Middle-Level: Distortion Recognition

Balanced accuracy was markedly higher for single-distortion compared to multi-distortion classification, with GPT-4o achieving top scores. DeepSeek-VL2 with CoT delivered robust, consistent performance across both tasks. The strict matching metric for multi-label classification amplified the challenge, revealing substantial deficiencies in precise distortion recognition among most models.

Fine-Level: Severity Estimation

Accuracy for severity assessment was variable, with GPT-4o excelling on single-distortion and DeepSeek-VL2 outperforming on multi-distortion images. Notably, DeepSeek-VL2 and its CoT-enhanced variant showed higher accuracy on multi-distortion samples, reflecting the benchmark’s design to ensure uniform gradability and annotation consistency in this setting.

Figure 3: Radar chart visualizing MLLM performance across six metrics encompassing coarse, middle, and fine-level evaluation accuracy.

Model Capability Insights

Analysis reveals fragmented strengths: no model achieves consistently high performance across all evaluation levels. Llama-3.2-11B-Vision-Instruct excels at middle-level classification but lags on coarse and fine metrics; mPLUG-Owl3 inversely demonstrates the opposite trend. DeepSeek-VL2 exhibits uniquely balanced capability, likely attributable to its Mixture-of-Experts architecture facilitating both global and local reasoning. Model architecture and training regime strongly influence quality perception profiles, with CoT prompting universally beneficial for multi-step, fine-grained assessment.

Implications and Future Directions

Q-Doc sets forth a rigorous diagnostic regime for evaluating DIQA in MLLMs, revealing persistent gaps in distortion identification, severity quantification, and overall quality consistency. The observed advantages of CoT prompting suggest future MLLM architectures should integrate reasoning-aware mechanisms natively. The highlighted architectural biases and fragmented perception underscore the necessity for more unified, quality-centric model pretraining, particularly in document-oriented and low-level vision domains.
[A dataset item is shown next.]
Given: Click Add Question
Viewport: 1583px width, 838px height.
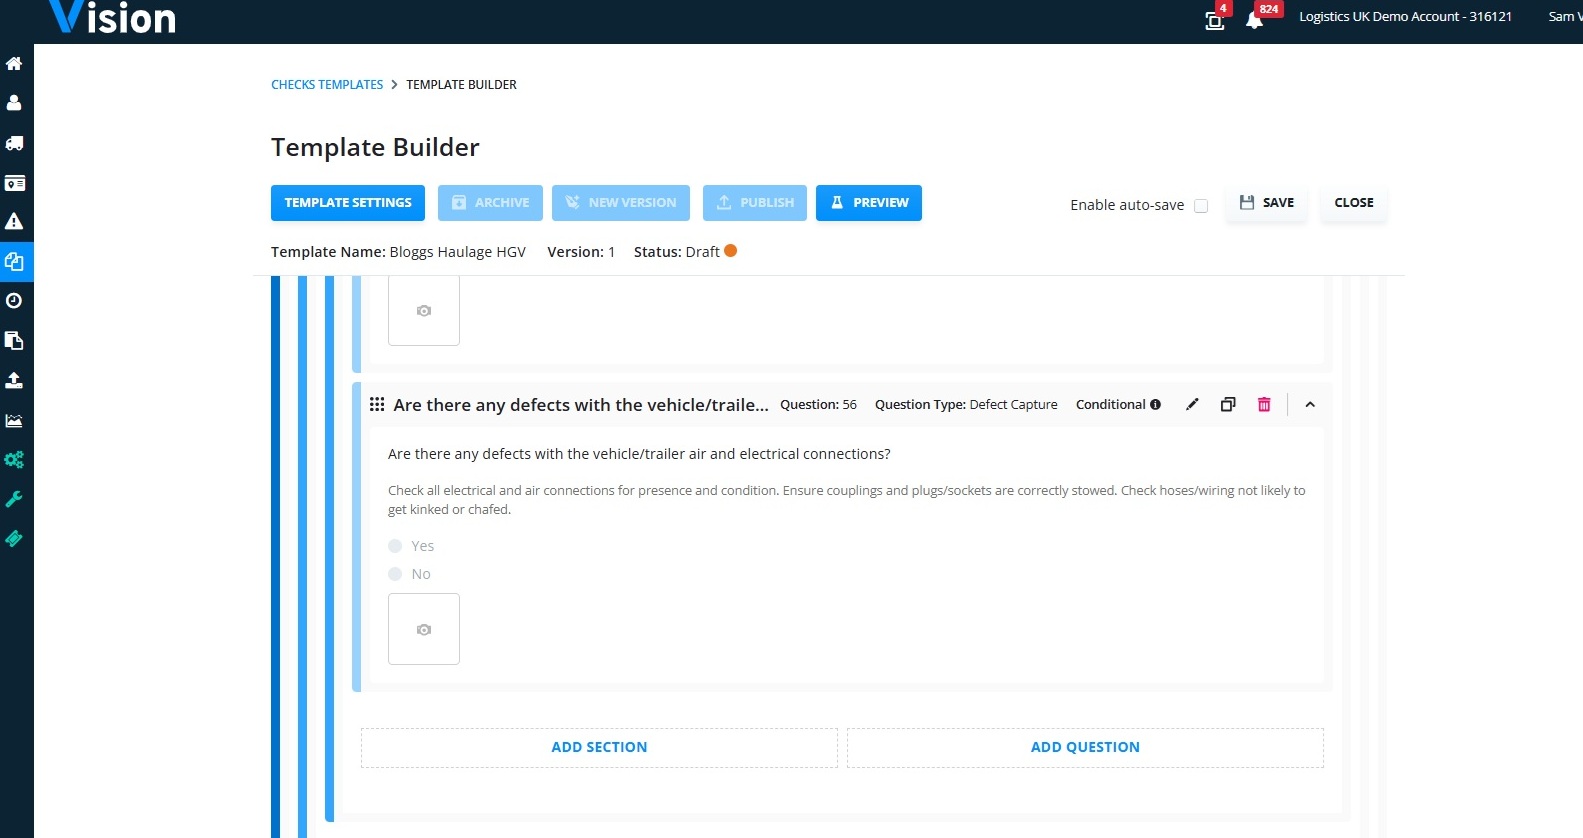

Practically, robust DIQA in MLLMs remains essential for advancing OCR, information retrieval, and end-to-end document understanding in mobile and real-world contexts.

Anticipated developments entail:

Architectural innovations to harmonize cross-level perception (granular to global).
Augmented training with explicit quality-centric and document-centric pretext tasks.
Enhanced multimodal reasoning leveraging CoT or similar protocols for layered perception.

Conclusion

Q-Doc introduces a systematic, multi-level benchmark for DIQA evaluation in MLLMs, comprising granular subtask decomposition and real-world distortion scenarios. Empirical results indicate prominent limitations and fragmented capabilities in existing models, while Chain-of-Thought prompting demonstrably enhances diagnostic reliability. This benchmark offers a foundation for both theoretical analysis and practical advancement towards more quality-aware, document-specialized multimodal AI systems.